La mammographie est l’examen radiologique avec rayons X des seins. Les différences d’absorption des rayons X par le tissu mammaire permettent de former une image qui révèle l’architecture du sein en utilisant la technique du numérique.
Elle peut être réalisée dans le cadre d’un dépistage systématique, pour le suivi d’un cancer du sein ou dans le cadre d’un diagnostic de symptômes se rapportant aux pathologies de la glande mammaire (écoulement mamelonnaire, douleur, gonflement, modification de l’aspect du sein…). Elle permet de détecter d’éventuelles anomalies, même à un stade très précoce (nodule ou microcalcifications ; les microcalcifications étant de petits dépôts de calcium dans le sein – moins de 1 mm- qui peuvent révéler un début de cancer). Ces anomalies sont parfois difficiles à repérer à la palpation.
La mammographie doit être réalisée en première partie de cycle (dans les 10 jours suivant le premier jour des règles).

1 / À votre arrivée
La secrétaire procède à votre accueil en récupérant vos papiers de sécurité sociale, votre ordonnance ou votre invitation dans le cadre du programme de dépistage du cancer du sein,  ainsi que votre dernier examen mammographique ou échographique mammaire.

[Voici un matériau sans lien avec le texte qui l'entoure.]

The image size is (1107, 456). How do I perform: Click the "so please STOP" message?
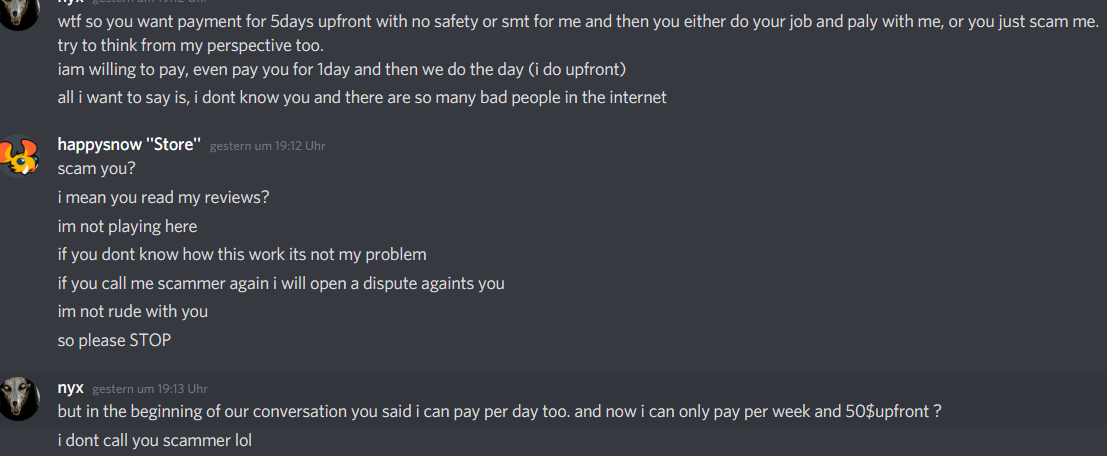pyautogui.click(x=114, y=340)
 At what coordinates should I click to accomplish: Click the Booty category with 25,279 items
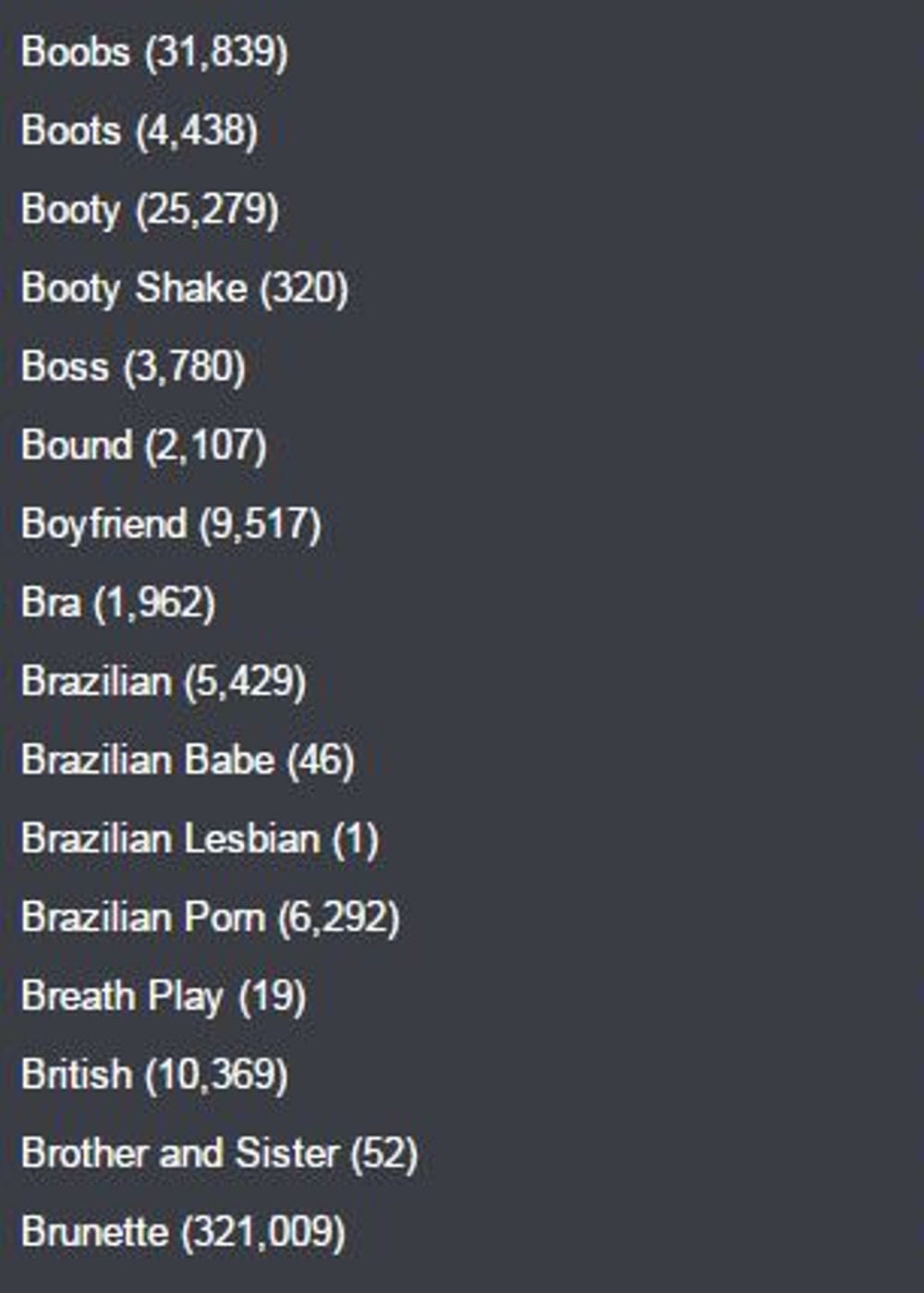pos(150,209)
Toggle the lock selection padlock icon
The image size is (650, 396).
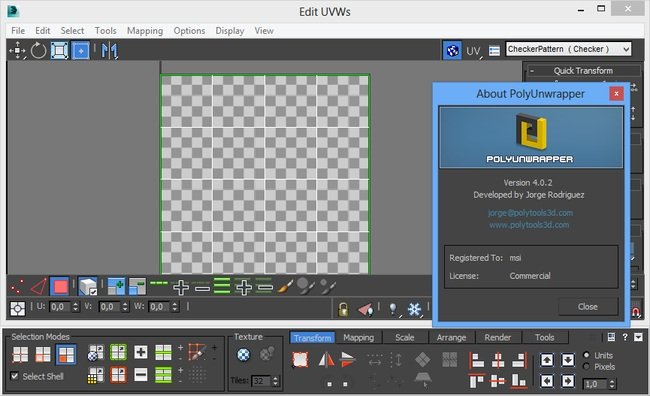click(x=343, y=309)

2 / Se préparer pour l’examen
Le jour de l’examen, veillez à ne pas appliquer de crème ou lait corporel sur la poitrine pour faciliter la manipulation.
A votre arrivée, l’équipe médicale vous pose quelques questions sur vos antécédents familiaux en matière de cancer du sein afin de cerner les éventuels facteurs de risque.
On vous demande d’ôter tous vos vêtements sur le haut du corps de façon à libérer la poitrine. Vous ôtez également vos bijoux : longues boucles d’oreilles, colliers et attachez vos cheveux.

3 / L’examen
La mammographie est réalisée sur un appareil spécifique situé dans une pièce exclusivement destinée à cet examen.
Lors de l’examen, le sein est comprimé entre deux plaques. Ce n’est jamais agréable et parfois un peu douloureux. Néanmoins, cette compression se justifie car elle permet de dissocier les différentes structures du sein et de donner une image avec moins de superpositions ce qui aide à détecter une anomalie éventuelle. La manipulatrice qui vous prend en charge réalise deux clichés sur chaque sein, un de face et un en oblique.
Le médecin radiologue vous examine ensuite et interprète la mammographie.
Bon à savoir : certains seins sont plus lisibles que d’autres. Les seins denses par exemple, qui comportent peu de graisse, donnent une image plus difficile à interpréter. Dans ce cas et dans certains autres, la mammographie peut être complétée par une échographie si le radiologue le juge nécessaire.
Une ponction ou biopsie du sein sous échographie ou encore une biopsie stéréotaxique pourront parfois être demandées par le radiologue en complément.
Dans le cas de biopsie stéréotaxique, macrobiopsie stéréotaxique il est nécessaire lors de la prise de rendez-vous de faire connaître un risque hémorragique. Vous devrez préciser à la secrétaire si vous suivez un traitement anti-agrégant plaquettaire ou anti-coagulant (indiquer les noms des médicaments) et amener la liste écrite de tous les médicaments pris habituellement.
Ces traitements ne doivent pas être arrêtés. La secrétaire vous précisera la conduite à tenir.

4 / Déroulement
Vous restez en moyenne 10 à 15 minutes dans la salle d’examen.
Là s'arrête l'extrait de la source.